>> Start Page

OHIO–E-mail messages between public employees using public electronic mail systems will not be considered public records unless the messages document departmental policies or procedures, the Ohio Supreme Court ruled in late May.

The ruling stems from a lawsuit filed by Trudy Wilson-Simmons, a corrections officer at the Lake County Sheriff’s Department in Painesville. In 1995, Wilson-Simmons asked the department to release the e-mail of five fellow corrections officers for a one-month period, after a colleague told her that several Lake County corrections officers were using the jail’s e-mail system to make racial slurs about her.

The officer was told that although the e-mail was a public record and she had a right to view it, she would have to pay more than $2,500 in charges for a computer specialist to “reconstruct” the e-mail. This was necessary, the department said, because after one day all e-mail is relegated to a back-up system that is not readily accessible without expert “reconstruction.”

Wilson-Simmons subsequently filed a writ of mandamus with the state Supreme Court in Columbus, seeking to compel the sheriff’s department to provide access to the e-mail at a minimal fee.

The court unanimously ruled in late May that the requested e-mail was not a public record. It wrote, “There is no evidence or allegation that the alleged racist e-mail documented sheriff’s department policy or procedures.” The court noted that the Ohio Public Records Act defines “public record” as any item that “serves to document the organization, functions, policies, decisions, procedures, operations, or other activities of the state.”

>> End Page

§ Set of tasks
(a) What does the Ohio Public Records Act definition quoted in the article about the e-mail ruling name as the things a public record serves to document?
(b) Update the article about the e-mail ruling, starting with "Wilson-Simmons subsequently filed" and going on through "a minimal fee.", so that "writ of mandamus" becomes "petition".
The listing has nothing to do with the article about the Ohio e-mail ruling.

>> Start Material

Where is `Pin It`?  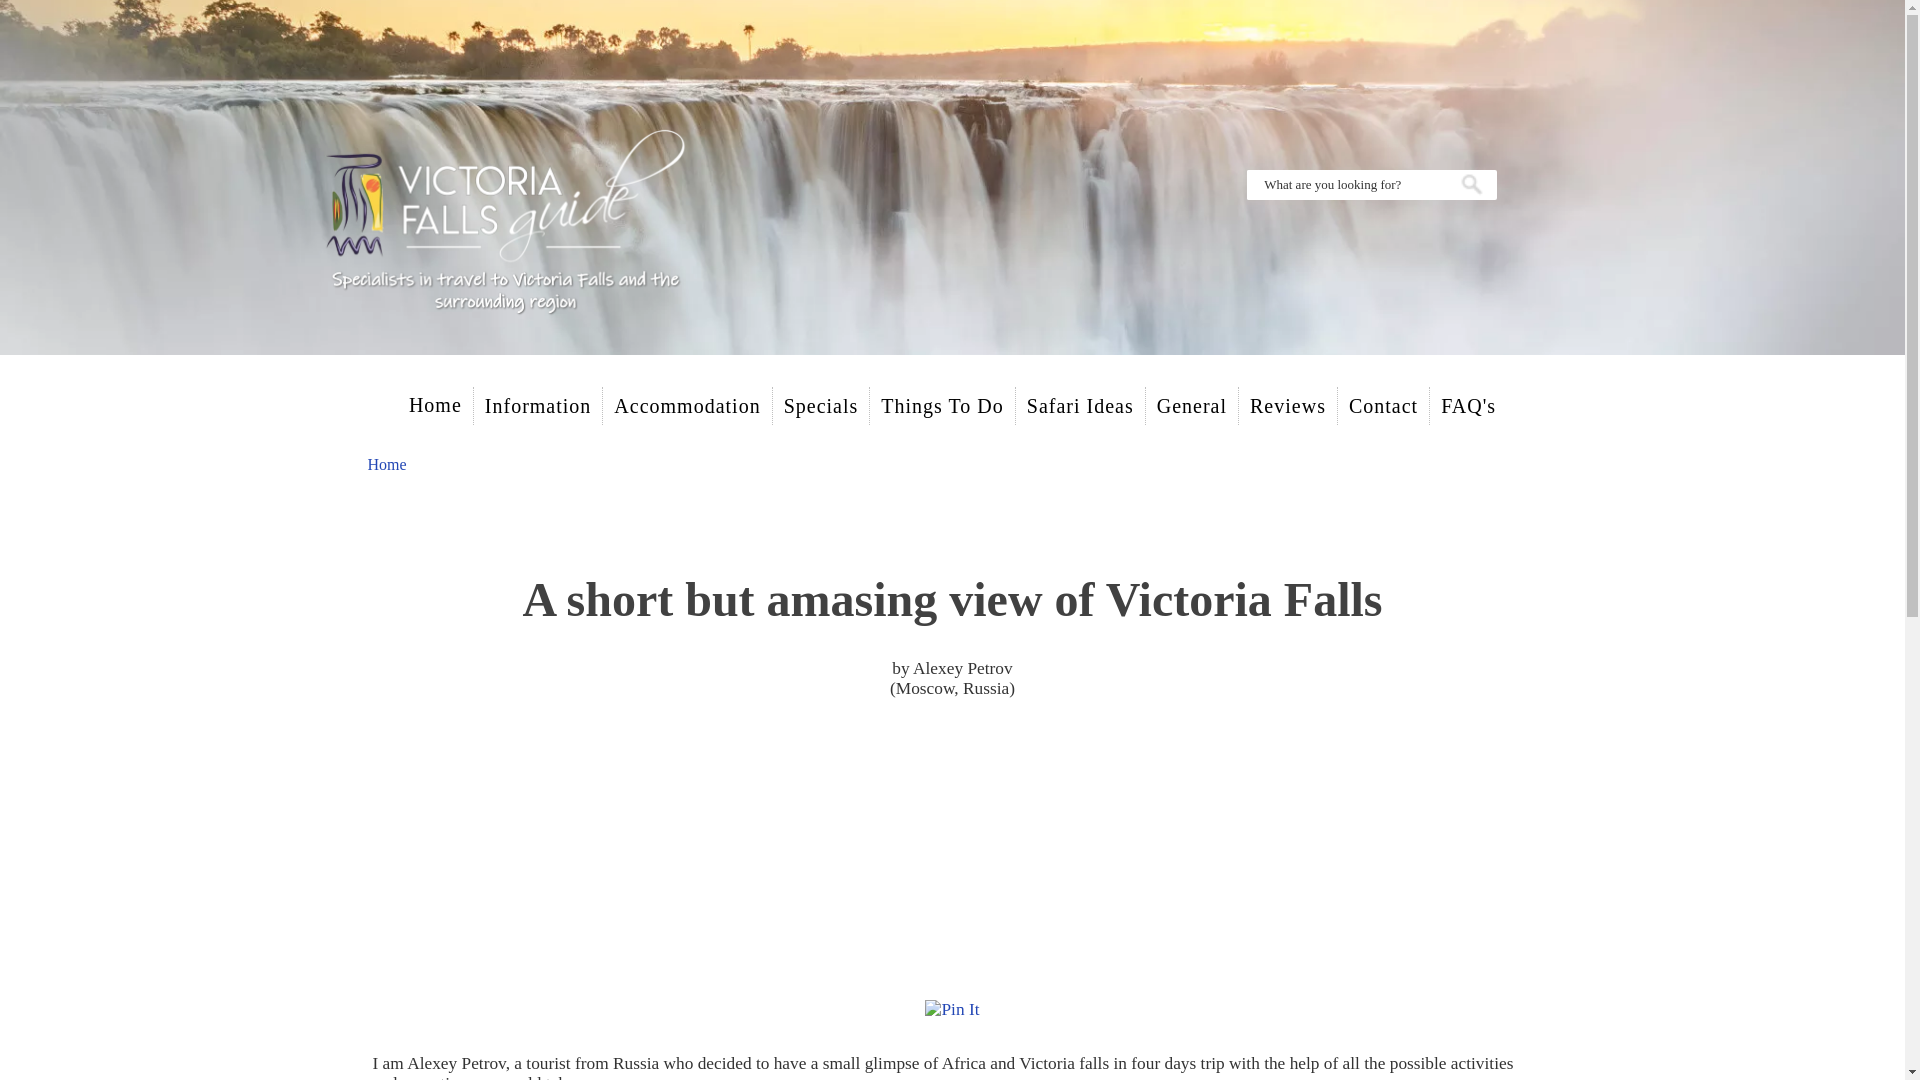 Pin It is located at coordinates (952, 1010).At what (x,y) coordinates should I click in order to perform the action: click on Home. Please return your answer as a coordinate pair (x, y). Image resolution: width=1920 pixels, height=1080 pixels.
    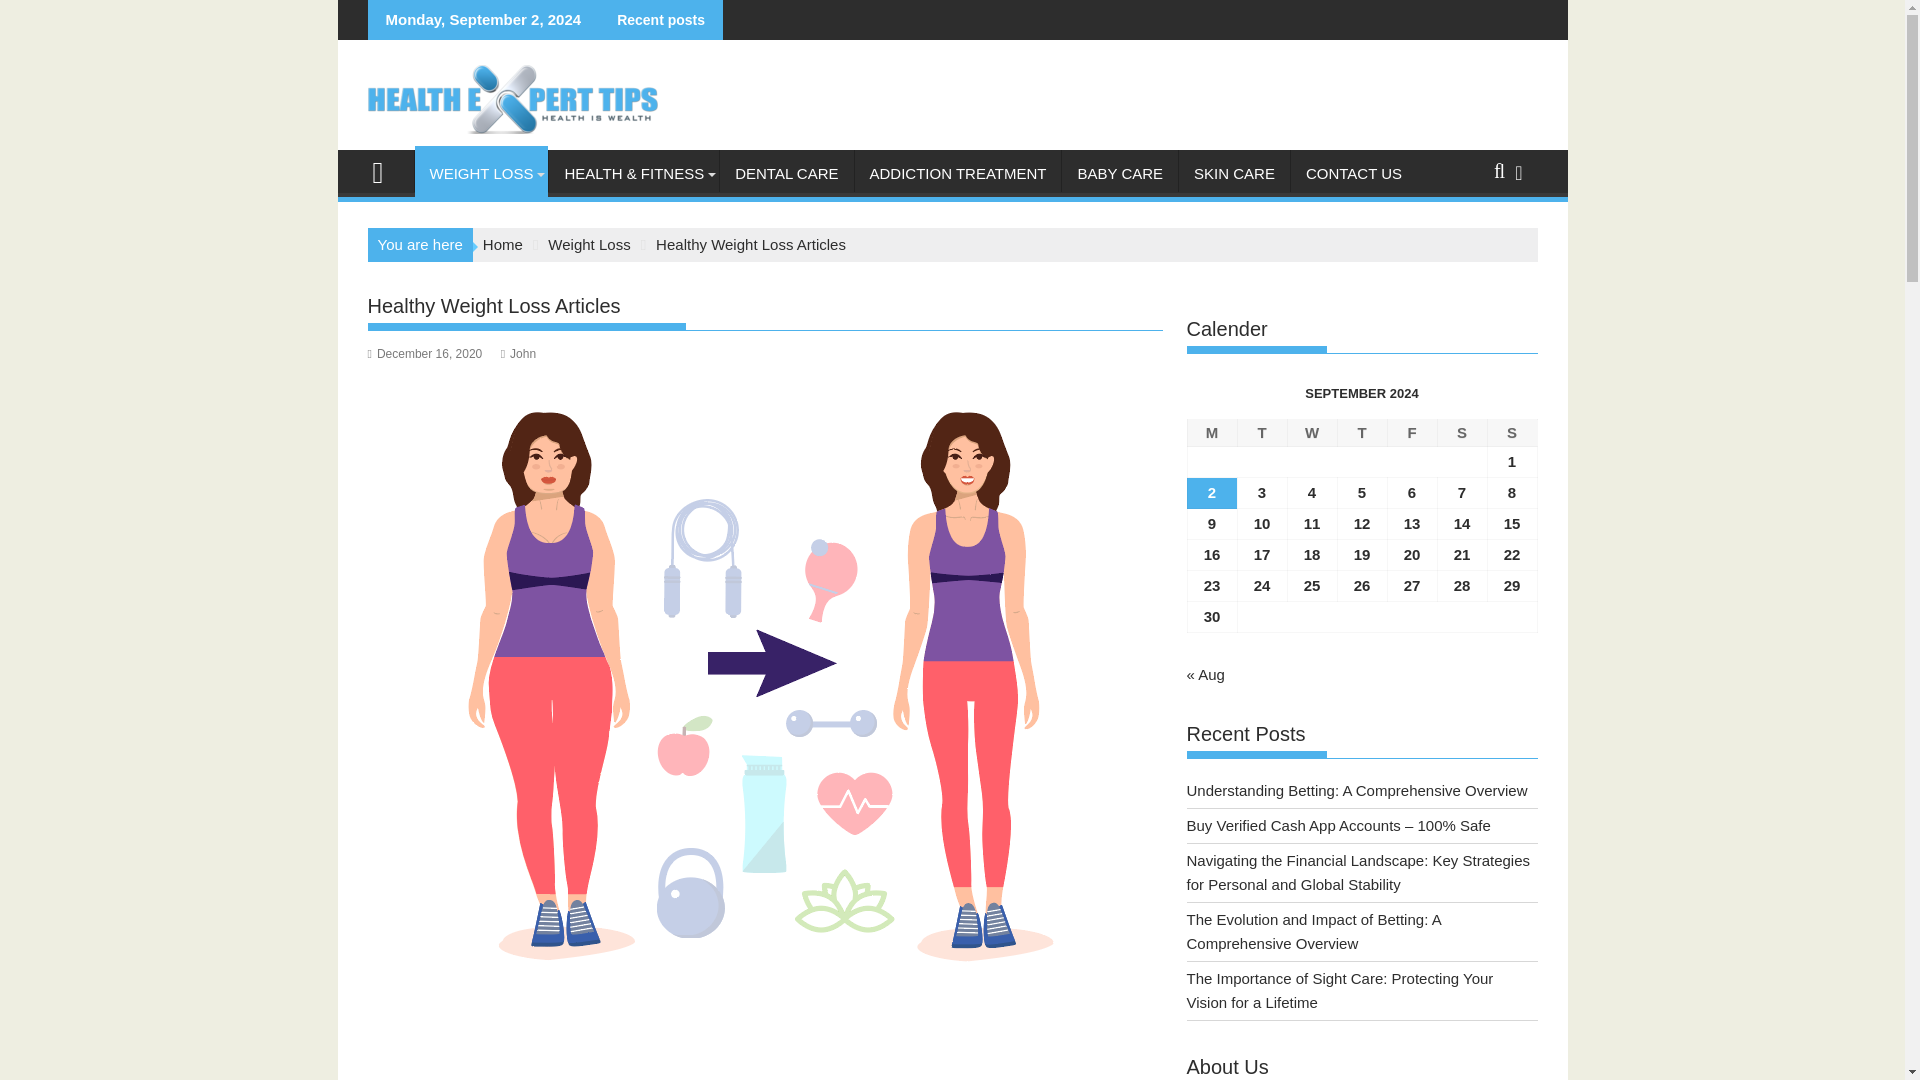
    Looking at the image, I should click on (502, 244).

>> End Material

§ Answers to the exercises
(a) The organization, functions, policies, decisions, procedures, operations, or other activities of the state.

(b)
Wilson-Simmons subsequently filed a petition with the state Supreme Court in Columbus, seeking to compel the sheriff’s department to provide access to the e-mail at a minimal fee.